Start of Input data

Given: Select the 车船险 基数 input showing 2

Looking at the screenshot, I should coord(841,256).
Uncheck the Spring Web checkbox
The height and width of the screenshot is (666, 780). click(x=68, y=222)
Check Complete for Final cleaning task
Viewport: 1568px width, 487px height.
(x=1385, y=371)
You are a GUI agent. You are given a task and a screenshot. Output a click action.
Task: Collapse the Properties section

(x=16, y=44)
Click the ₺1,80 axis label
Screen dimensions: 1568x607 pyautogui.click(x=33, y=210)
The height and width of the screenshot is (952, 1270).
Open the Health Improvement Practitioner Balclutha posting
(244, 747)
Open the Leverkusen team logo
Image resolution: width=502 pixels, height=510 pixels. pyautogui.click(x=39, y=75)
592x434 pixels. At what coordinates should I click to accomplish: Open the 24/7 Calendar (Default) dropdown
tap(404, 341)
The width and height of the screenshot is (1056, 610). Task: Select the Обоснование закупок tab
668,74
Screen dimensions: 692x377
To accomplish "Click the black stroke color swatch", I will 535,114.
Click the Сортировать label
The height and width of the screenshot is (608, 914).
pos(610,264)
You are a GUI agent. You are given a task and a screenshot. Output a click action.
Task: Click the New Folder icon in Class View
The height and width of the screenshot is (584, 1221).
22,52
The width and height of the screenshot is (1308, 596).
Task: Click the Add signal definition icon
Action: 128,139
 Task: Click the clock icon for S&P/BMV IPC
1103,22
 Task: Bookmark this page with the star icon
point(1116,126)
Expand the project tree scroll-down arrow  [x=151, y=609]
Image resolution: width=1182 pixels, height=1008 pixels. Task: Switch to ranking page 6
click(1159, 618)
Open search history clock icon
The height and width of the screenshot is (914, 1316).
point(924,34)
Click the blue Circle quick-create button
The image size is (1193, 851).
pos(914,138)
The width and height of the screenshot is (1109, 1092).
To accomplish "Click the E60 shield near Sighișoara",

End of Input data

Write out the lines of the entries, word for word, from the first through the one containing "Expand the project", and stop at that line.

Given: Select the 车船险 基数 input showing 2

Looking at the screenshot, I should coord(841,256).
Uncheck the Spring Web checkbox
The height and width of the screenshot is (666, 780). click(x=68, y=222)
Check Complete for Final cleaning task
Viewport: 1568px width, 487px height.
(x=1385, y=371)
You are a GUI agent. You are given a task and a screenshot. Output a click action.
Task: Collapse the Properties section

(x=16, y=44)
Click the ₺1,80 axis label
Screen dimensions: 1568x607 pyautogui.click(x=33, y=210)
The height and width of the screenshot is (952, 1270).
Open the Health Improvement Practitioner Balclutha posting
(244, 747)
Open the Leverkusen team logo
Image resolution: width=502 pixels, height=510 pixels. pyautogui.click(x=39, y=75)
592x434 pixels. At what coordinates should I click to accomplish: Open the 24/7 Calendar (Default) dropdown
tap(404, 341)
The width and height of the screenshot is (1056, 610). Task: Select the Обоснование закупок tab
668,74
Screen dimensions: 692x377
To accomplish "Click the black stroke color swatch", I will 535,114.
Click the Сортировать label
The height and width of the screenshot is (608, 914).
pos(610,264)
You are a GUI agent. You are given a task and a screenshot. Output a click action.
Task: Click the New Folder icon in Class View
The height and width of the screenshot is (584, 1221).
22,52
The width and height of the screenshot is (1308, 596).
Task: Click the Add signal definition icon
Action: 128,139
 Task: Click the clock icon for S&P/BMV IPC
1103,22
 Task: Bookmark this page with the star icon
point(1116,126)
Expand the project tree scroll-down arrow  [x=151, y=609]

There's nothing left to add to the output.